Ziel der Aufgabe: Setze den Textauszug über Science-Fiction im Anschluss an seinen letzten Satz fort.

── Textauszug

Ashby war ein toleranter Mensch, aber wer Port Coriol nicht mochte, sank ein wenig in seiner Achtung. [..] Endlos lange Straßen mit offenen Ladenfronten, die von Klamotten, Tand und allerlei Ramsch überquollen. [..] Kalte unterirdische, mit Bots und Elektronikchips vollgestopfte Bunker, in denen sich rund um die Uhr euphorische Techs und Modder mit allen nur vorstellbaren Implantaten drängten. [..] Eine Menagerie aus Geschöpfen, die sich in einer schwindelerregenden Vielfalt von Sprachen unterhielten, Hände schüttelten, Pfoten packten und über Tentakel strichen. [S.132 ]

Science-Fiction hat ja eine durchaus große Bandbreite: das reicht von mit techniklastigen, einfach gestrickten Action-Abenteuern über anspruchsvolle wissenschaftsdurchsetzte Raumfahrtgeschichten, den literarisch imaginierten Kontakt mit fremden Zivilisationen bis hin zu literarischen Adaptation möglicher Entwicklungen in Technik und Gesellschaft oder dem leeren, gleichgültigen All als dunkler Spiegel für das Menschsein an sich. Die weniger lesenswerten Geschichten setzen dabei auf Raumfahrt, Zukunftstechnik, exotische Wesen und viel Krawumm als beliebige Kulisse seichter Geschichten. Andere nutzen das Genre und vermögen es, mittels einer spannenden Geschichte anregende Reflexionen über die Zukunft und das Menschsein, das Leben an sich in Szene zu fassen. Ausschliesslich letztgenannte Variante interessiert mich und findet immer mal wieder in Form ungewöhnlicher Geschichten auf meine Leseliste.

────
── Vorliegende Einträge

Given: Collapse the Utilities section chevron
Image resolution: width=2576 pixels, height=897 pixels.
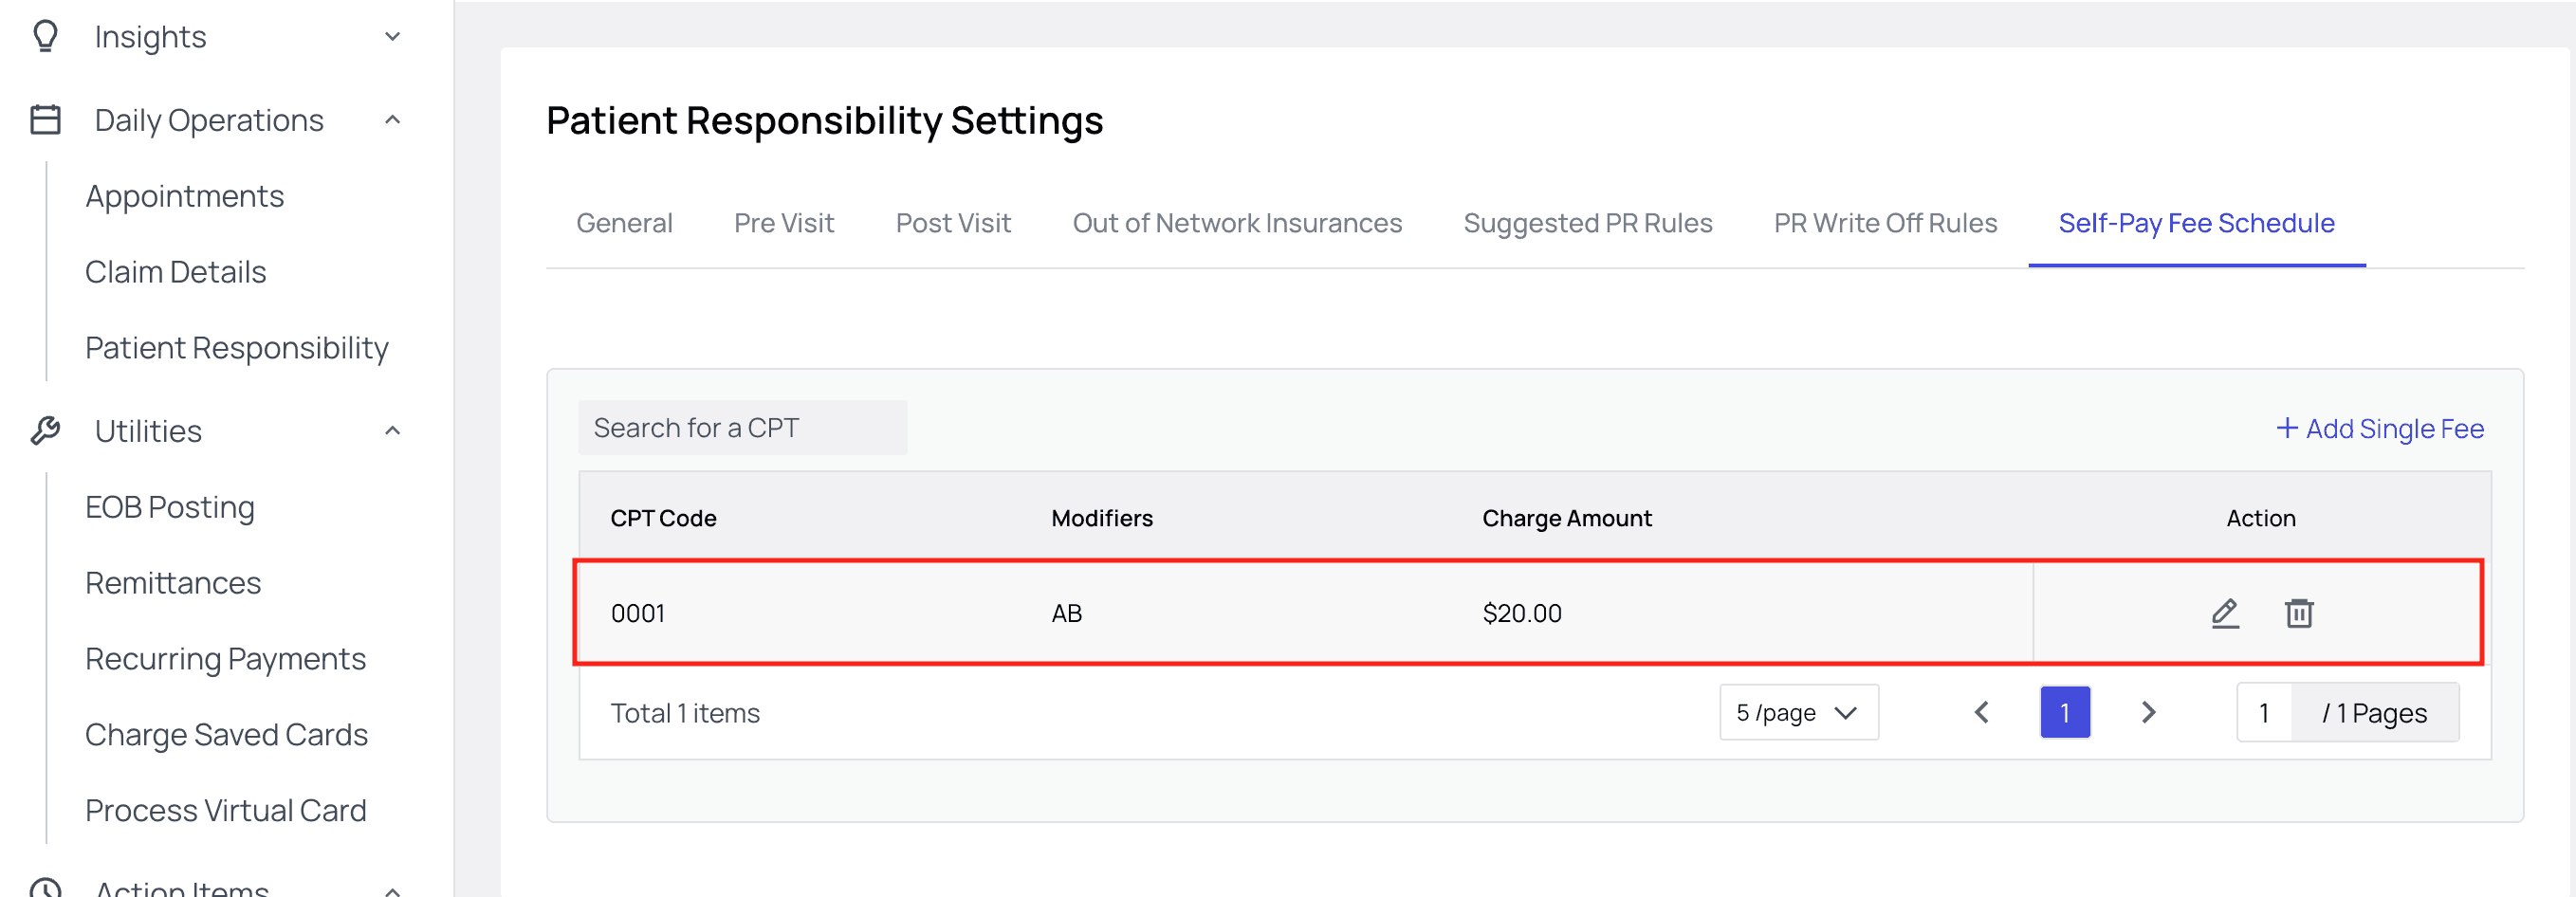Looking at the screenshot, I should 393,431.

────
── Vorliegende Einträge

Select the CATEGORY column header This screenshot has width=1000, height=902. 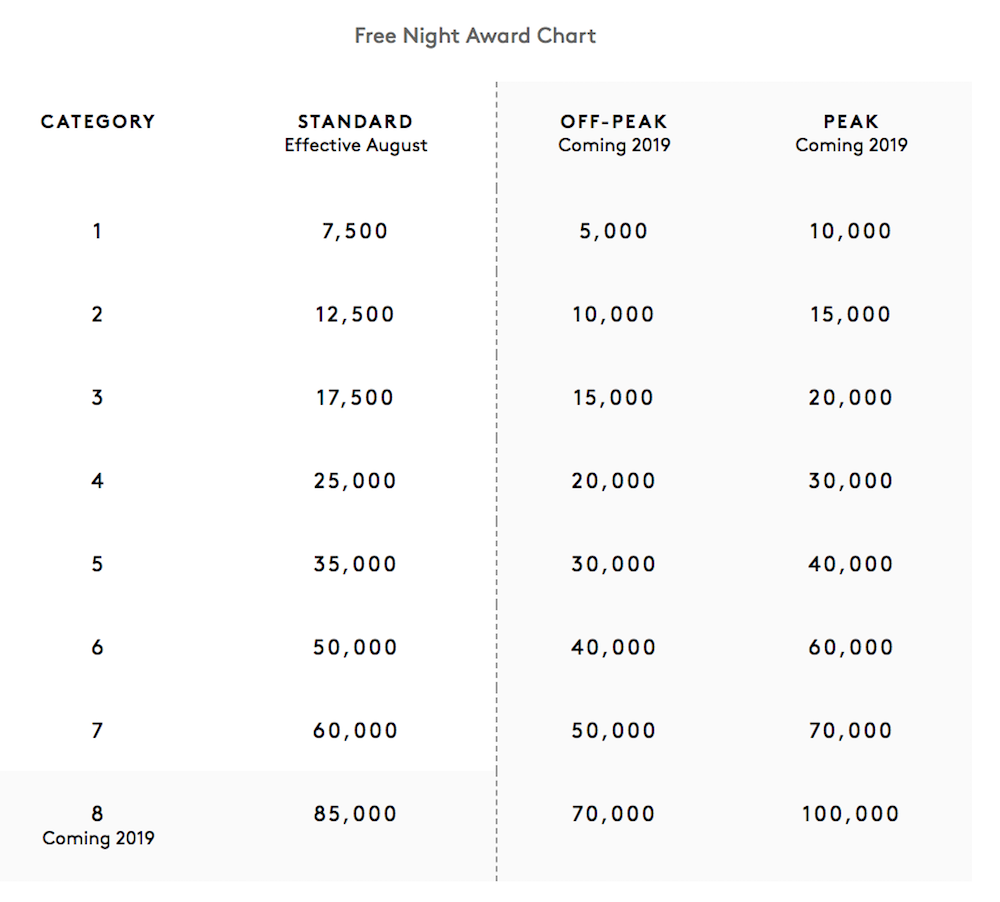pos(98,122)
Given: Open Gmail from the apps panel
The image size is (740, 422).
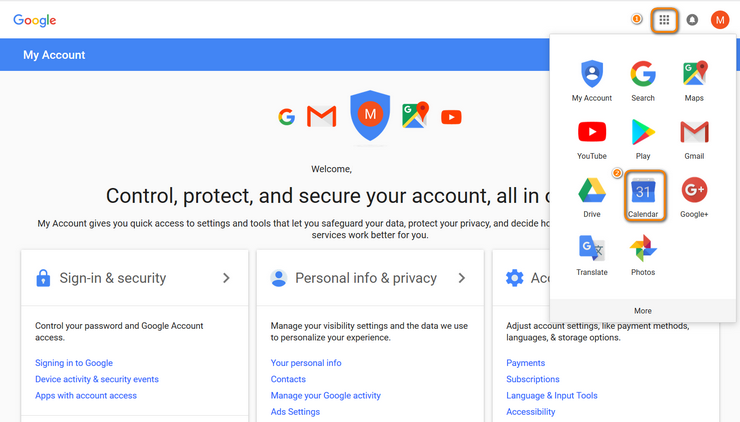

────
── Vorliegende Einträge

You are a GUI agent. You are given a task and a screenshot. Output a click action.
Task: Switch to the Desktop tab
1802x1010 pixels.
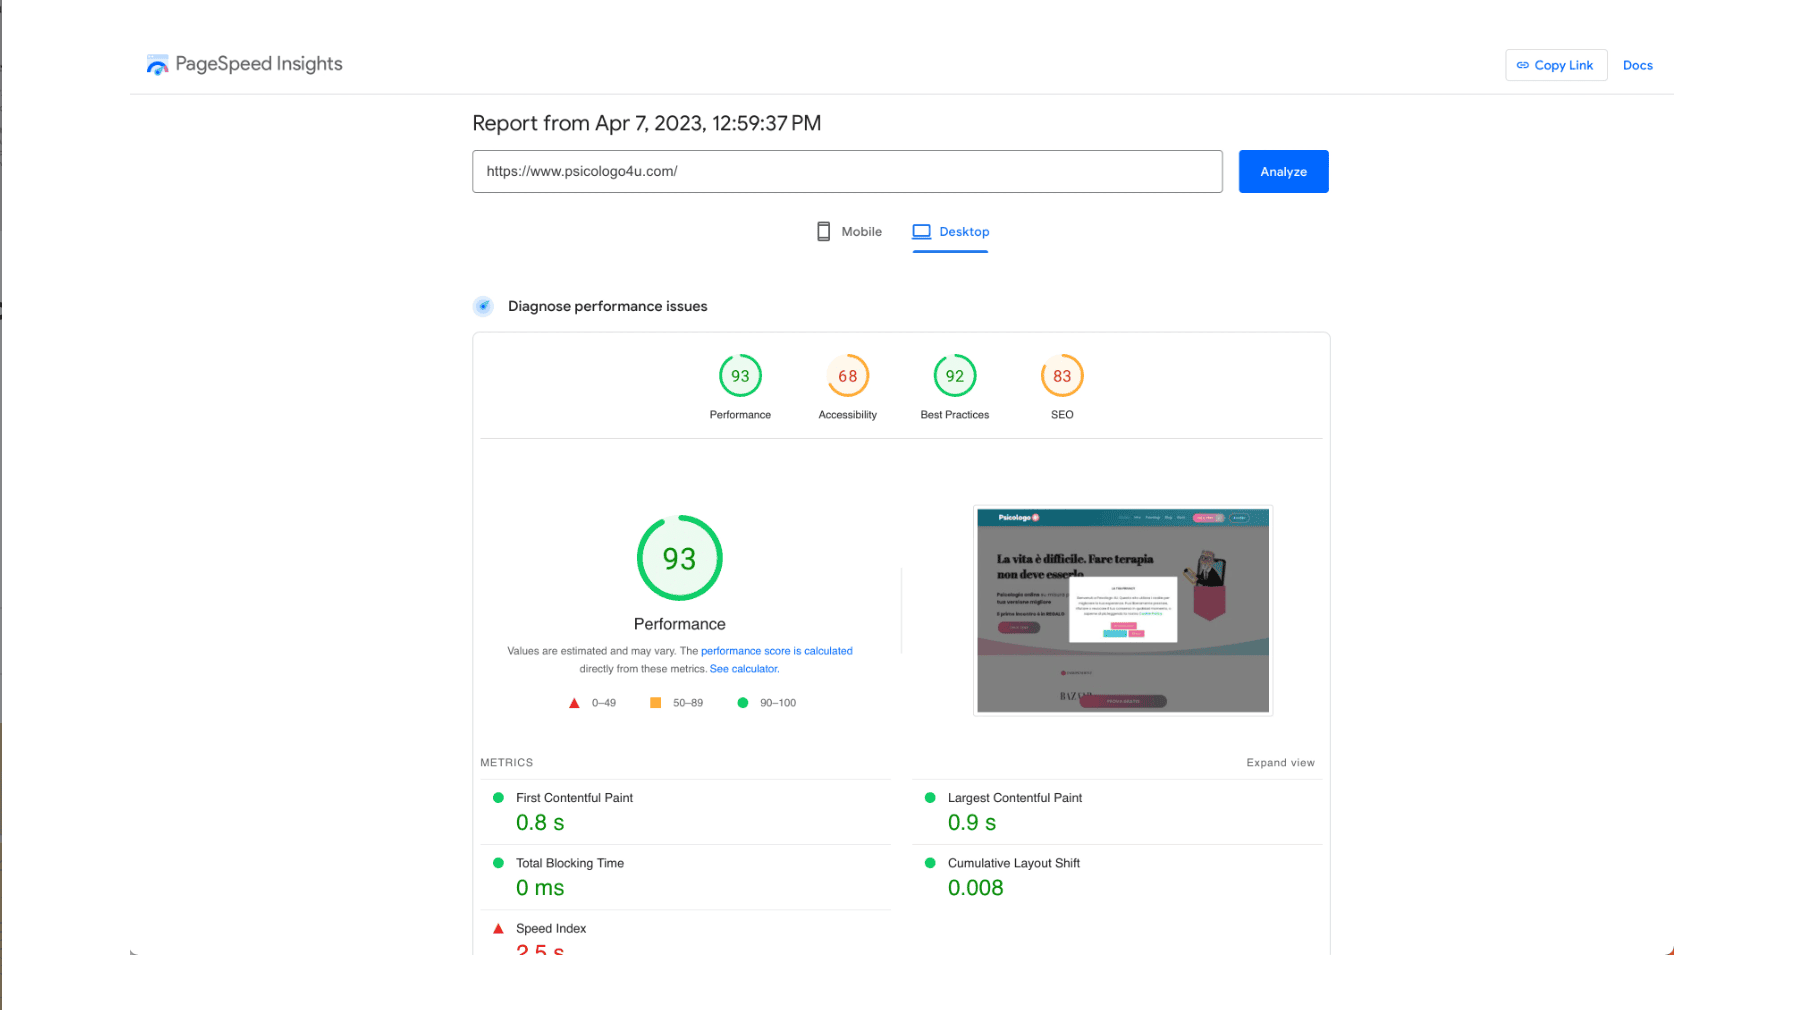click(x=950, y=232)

────

Die Antwort:
Die Geschichte spielt in einer fernen Zukunft, in der Menschen längst die verwüstete Erde verlassen haben und sich zusammen mit anderen galaktischen Spezies um ein halbwegs friedliches Miteinander bemühen. Rosemary Harper hat mit einer gefälschten Identität auf einem billigen Kapseltransport aus zunächst nicht näher bekannten Gründen den Mars verlassen mit dem Ziel, fern von ihrer vertrauten Welt auf einem Raumschiff namens Wayfarer einen Verwaltungsjob anzunehmen und unterzutauchen. Das von Captain Ashby geleitete alte, mehrfach umgebaute Raumschiff führt Aufträge der Galaktischen Union aus und schafft mit seinem Spezialbohrer Wurmlöcher und damit schnelle Verbindungswege zwischen weit entfernten Bereichen der Galaxie.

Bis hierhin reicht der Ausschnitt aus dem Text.